▶ **ESTRATTO DELLA PAGINA**:
Il vento prende alle spalle e sospinge da nord le belle bestemmie di una volta da tre tavoli più in là dove si gioca duro a scopa, fra bianchetti e salamelle, manco fosse Novecento di Bertolucci. Un’aura incantata, di tradizione bucolica, vicina soltanto alle tribolazioni della terra da arare e delle bestie da curare, ben al riparo dagli sconquassi dell’era industriale. Dei fenomeni urbanistici di crescita disordinata delle città.

La città diffusa (lo sprawl urbano) interessa in genere una sola città, dove la crescita rapida e poco regolamentata delle periferie si concretizza in un sovraconsumo del suolo, un annichilimento delle aree verdi, una iperdipendenza dall’uso dell’automobile e soprattutto, vive di una scarsa densità abitativa. Poche persone molto lontane fra loro, mal collegate. A guardarmi indietro, Marco ha ragione. In un’area relativamente “piccola” come la Val Padana, sono moltissimi i centri abitati a subire questo modello di sviluppo. (Anche perché è il numero di città, per motivi storici, ad essere elevato rispetto ad altre zone simili del mondo). La conseguenza è un unicum identico a sé stesso, un paesaggio con pochi guizzi di fantasia e originalità, al netto delle possibilità di bellezza che può offrire, o meno. Ad essere onesti, più di una volta mi sono ritrovato a pensare che camminare in provincia di Modena, Mantova, o Vercelli, sarebbe stata la stessa cosa. E che quella villetta con la finestra rotonda, le colonne a spirale e il prato all’inglese piantato nel cuore di un’area industriale come trionfo di un geometra di paese, sarebbe potuta essere della bassa cuneese come di quella padovana. Con buona pace dei quasi cinquecento chilometri nel mezzo. Il fondovalle, si presta più facilmente a questo tipo di meccanismo, banalmente perché più facilmente costruibile e con minor ostacoli naturali da superare. Per contrappasso, al di là dell’ombra e del venticello più che appetitosi, mi viene da pensare che ormai anche la pratica della vicinanza umana sia più adusa al collinare e al pedemontano. I nostri bestemmiatori si radunano in collina per ritrovarsi, dopo una vita da dispersi giù nel basso, dove si smarrisce in un attimo l’orientamento, quello geografico come quello esistenziale, a volte senza rendersene conto. Membri della stessa setta degli isolati, soliti alla diffidenza verso il prossimo ma che qui non esitano ad offrire un bicchiere.

Con Marco optiamo per un’ora di pausa. Occupiamo due panchine e ci sdraiamo.
Mi addormento cullato dalle bestemmie che mi riporta il vento e che cerco di tradurre. Alcune sono davvero impossibili.
Marco invece, lo sento sghignazzare da solo, perché le capisce tutte.

▶ **CONSEGNA**:
Puoi estrarre dal brano sulla città diffusa il passo che va da "Mi addormento cullato" a "le capisce tutte.", copiandolo parola per parola?

▶ **ESTRATTO DEI DATI**:

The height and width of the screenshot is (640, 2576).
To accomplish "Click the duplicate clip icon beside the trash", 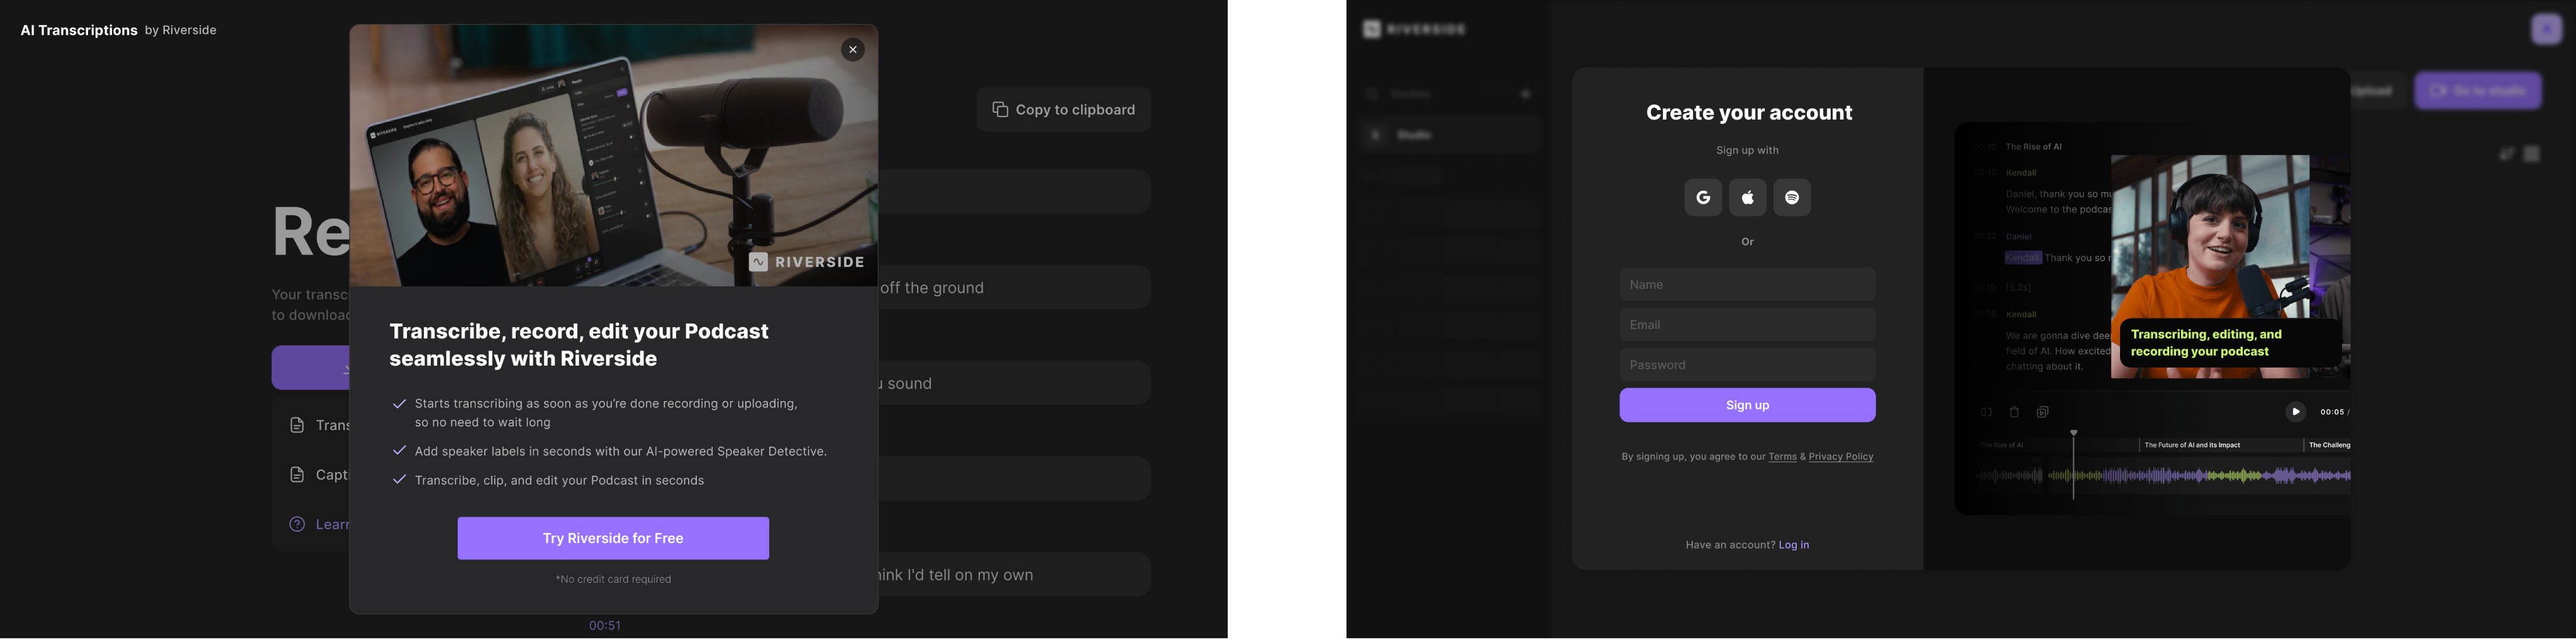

▶ **SOLUZIONE**:
Mi addormento cullato dalle bestemmie che mi riporta il vento e che cerco di tradurre. Alcune sono davvero impossibili.
Marco invece, lo sento sghignazzare da solo, perché le capisce tutte.